У богатых есть время, а у бедных есть только место, пока богатые до него не доберутся. И Президент подумал, что речь Лингвиста так ладно сложена, что почти никак уже не связана с жизнью. Какой-то параллельный языковой мир был близок реальному миру, но не совпадал с ним. Наоборот, пропадал в каком-то шизофреническом самодовольстве.

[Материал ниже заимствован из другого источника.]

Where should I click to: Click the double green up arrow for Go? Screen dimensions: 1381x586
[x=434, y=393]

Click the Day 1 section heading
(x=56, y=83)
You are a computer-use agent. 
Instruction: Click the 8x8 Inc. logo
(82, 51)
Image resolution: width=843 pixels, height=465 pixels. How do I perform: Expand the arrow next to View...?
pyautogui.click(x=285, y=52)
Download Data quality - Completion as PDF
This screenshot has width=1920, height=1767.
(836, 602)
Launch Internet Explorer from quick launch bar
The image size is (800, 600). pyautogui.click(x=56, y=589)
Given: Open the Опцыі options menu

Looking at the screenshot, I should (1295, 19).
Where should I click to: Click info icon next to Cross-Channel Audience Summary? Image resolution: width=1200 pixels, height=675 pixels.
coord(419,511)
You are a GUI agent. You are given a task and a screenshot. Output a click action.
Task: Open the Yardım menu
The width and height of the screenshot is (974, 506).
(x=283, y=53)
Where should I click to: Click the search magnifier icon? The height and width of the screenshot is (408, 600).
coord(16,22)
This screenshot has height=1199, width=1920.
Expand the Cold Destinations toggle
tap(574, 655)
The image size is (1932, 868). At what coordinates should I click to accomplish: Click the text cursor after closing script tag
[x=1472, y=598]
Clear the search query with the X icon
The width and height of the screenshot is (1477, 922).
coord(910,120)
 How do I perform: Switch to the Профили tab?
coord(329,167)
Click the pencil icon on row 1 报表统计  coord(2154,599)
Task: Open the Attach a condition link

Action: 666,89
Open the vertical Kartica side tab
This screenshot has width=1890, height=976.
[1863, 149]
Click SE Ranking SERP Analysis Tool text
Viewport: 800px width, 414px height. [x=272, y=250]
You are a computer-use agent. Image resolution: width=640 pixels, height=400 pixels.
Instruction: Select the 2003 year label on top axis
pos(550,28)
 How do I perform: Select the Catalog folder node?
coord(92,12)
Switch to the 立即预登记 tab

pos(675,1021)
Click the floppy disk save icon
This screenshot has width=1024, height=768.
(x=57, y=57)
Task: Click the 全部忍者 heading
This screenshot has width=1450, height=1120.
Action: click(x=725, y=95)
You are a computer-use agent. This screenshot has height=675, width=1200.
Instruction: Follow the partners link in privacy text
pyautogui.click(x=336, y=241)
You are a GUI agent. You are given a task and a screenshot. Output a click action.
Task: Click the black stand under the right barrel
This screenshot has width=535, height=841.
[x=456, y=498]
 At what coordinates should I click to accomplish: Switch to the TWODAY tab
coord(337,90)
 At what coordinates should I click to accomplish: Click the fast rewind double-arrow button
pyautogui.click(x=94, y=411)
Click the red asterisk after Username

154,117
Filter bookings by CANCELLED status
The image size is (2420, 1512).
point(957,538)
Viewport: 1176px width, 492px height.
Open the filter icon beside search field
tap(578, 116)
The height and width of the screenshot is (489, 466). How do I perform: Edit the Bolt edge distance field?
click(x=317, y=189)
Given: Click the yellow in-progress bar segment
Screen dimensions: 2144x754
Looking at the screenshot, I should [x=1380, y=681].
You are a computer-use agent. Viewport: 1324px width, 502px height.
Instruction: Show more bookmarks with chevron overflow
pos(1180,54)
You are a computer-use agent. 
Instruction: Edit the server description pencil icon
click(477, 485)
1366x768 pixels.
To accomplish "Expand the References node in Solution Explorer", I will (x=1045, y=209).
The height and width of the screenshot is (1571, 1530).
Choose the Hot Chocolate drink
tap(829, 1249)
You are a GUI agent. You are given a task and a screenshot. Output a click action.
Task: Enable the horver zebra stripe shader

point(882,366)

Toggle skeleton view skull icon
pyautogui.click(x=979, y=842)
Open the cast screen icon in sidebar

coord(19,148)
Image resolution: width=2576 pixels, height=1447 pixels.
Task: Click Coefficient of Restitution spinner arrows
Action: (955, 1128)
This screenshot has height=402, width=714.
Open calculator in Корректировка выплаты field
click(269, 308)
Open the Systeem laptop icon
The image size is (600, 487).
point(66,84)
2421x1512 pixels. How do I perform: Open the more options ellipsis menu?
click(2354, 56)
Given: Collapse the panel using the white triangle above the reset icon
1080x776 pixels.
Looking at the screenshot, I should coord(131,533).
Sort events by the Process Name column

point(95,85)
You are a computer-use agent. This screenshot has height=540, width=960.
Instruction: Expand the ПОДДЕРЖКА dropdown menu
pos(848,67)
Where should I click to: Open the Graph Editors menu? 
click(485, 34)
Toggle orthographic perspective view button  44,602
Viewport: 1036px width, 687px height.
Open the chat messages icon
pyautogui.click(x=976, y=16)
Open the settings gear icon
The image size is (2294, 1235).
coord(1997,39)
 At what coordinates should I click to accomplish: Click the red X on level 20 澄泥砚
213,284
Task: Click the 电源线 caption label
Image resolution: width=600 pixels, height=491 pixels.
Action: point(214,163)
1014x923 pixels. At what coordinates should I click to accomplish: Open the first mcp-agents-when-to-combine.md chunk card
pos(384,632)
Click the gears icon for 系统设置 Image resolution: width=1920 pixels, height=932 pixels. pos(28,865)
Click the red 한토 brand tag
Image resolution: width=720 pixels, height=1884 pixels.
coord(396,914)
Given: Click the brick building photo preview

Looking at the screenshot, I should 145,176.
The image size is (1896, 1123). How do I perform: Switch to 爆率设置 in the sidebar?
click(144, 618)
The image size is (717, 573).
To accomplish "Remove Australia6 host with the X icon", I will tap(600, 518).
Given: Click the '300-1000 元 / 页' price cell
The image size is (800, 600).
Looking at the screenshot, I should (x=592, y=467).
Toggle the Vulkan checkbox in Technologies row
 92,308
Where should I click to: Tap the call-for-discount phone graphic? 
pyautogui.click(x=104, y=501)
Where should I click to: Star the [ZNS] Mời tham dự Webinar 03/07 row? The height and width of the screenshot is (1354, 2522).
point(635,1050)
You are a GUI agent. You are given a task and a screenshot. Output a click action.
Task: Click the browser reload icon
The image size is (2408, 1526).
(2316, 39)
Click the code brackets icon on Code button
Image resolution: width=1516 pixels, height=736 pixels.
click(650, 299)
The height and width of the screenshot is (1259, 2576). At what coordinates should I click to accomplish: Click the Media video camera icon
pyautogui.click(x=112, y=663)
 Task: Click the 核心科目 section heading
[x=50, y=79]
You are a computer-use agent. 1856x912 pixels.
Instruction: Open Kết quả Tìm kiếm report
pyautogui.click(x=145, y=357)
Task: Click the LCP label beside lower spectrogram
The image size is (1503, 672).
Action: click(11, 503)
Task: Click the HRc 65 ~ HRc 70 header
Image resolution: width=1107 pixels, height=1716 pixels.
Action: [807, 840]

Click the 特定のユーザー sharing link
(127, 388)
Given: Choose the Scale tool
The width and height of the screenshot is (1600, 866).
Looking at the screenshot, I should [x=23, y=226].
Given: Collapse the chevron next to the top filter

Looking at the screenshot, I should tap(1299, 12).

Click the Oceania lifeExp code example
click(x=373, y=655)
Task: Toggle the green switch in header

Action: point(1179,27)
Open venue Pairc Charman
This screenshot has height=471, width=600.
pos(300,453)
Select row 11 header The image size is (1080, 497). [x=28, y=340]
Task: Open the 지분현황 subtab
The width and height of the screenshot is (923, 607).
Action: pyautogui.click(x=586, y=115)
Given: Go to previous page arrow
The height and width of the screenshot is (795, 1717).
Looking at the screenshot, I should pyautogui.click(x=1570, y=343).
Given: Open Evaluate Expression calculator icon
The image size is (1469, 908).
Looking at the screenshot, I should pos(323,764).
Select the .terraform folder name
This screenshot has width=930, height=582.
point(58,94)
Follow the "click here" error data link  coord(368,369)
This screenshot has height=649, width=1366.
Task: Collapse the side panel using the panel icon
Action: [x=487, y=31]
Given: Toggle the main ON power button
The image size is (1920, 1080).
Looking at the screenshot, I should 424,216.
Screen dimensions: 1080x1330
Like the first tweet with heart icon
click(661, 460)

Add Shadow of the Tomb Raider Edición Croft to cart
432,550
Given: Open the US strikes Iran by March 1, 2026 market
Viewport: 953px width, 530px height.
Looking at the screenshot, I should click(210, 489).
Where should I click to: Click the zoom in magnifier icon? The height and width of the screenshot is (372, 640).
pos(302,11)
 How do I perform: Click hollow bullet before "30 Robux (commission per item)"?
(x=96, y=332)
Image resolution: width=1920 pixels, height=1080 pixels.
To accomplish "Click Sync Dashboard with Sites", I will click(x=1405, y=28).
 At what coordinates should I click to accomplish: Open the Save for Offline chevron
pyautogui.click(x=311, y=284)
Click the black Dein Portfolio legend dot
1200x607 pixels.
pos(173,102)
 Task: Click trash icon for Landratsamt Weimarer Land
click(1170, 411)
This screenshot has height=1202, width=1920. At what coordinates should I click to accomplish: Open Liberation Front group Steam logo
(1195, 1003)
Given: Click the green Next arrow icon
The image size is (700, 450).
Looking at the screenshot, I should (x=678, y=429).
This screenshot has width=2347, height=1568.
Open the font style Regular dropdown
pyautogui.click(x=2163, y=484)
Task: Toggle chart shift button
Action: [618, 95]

Нигде будто не был в настоящем времени. И это словно бы отвлекало от текущей войны на границах и от предчувствия еще большей войны.

Но у Президента в собственном утреннем времени всегда есть место.

Вот плечи расправились – жест «утка машет крыльями» наполнял упругостью, руки наливались утренней силой, колени после железного всадника киба-дачи вставали почти вертикально – куда направлено колено, туда пойдет удар. И теперь уже тот, кто удерживал, господчик правильный гегелевский, дракон оплетающий, домовой-хтоник будто бы становились уязвимыми. И даже можно было их недопустимо для ночного переживанья жалеть. Тот, кто удерживал и давил, сам начинал задыхаться от сопротивления – представал жертвой, будто бы не по своей воле появился на свет, хоть всю свою тайную жизнь от света сторонился, скрывался в укромных темных местах – мог показаться только в навечерие Васильева дня.

Сидел рассекреченный нелегал в уголке нестрашный и жалкий.

Кто в силе, кто в подчинении?

И кто в страхе? – в изначальном, внезапном всегда, тупом. Раскроют, на след нападут? – на самом деле просто боишься смерти – покинул материнское лоно. Вот и рыдание годовалого, ничем бедный не защищен.

Контрразведка-танатос со всех сторон.

Впору воскликнуть вслед австрийскому Доктору: «Да это… кастрация!».

А еще страшней самокастрация, когда в девчачьем платье будет подкрадываться, чтоб испугать.

Но ни Доктора, ни восклицаний, ни страшной кастрации, ни даже того, кто воскликнет, еще нет. Зато мычание сна, наколка-дракон, давняя боль в паху, когда о раму велосипеда со всего маху – цепь соскочила. Молодую скотинку увиденный один раз в деревне Ванька-санитар охолостит, чтоб удержать – волы, мерины, валухи.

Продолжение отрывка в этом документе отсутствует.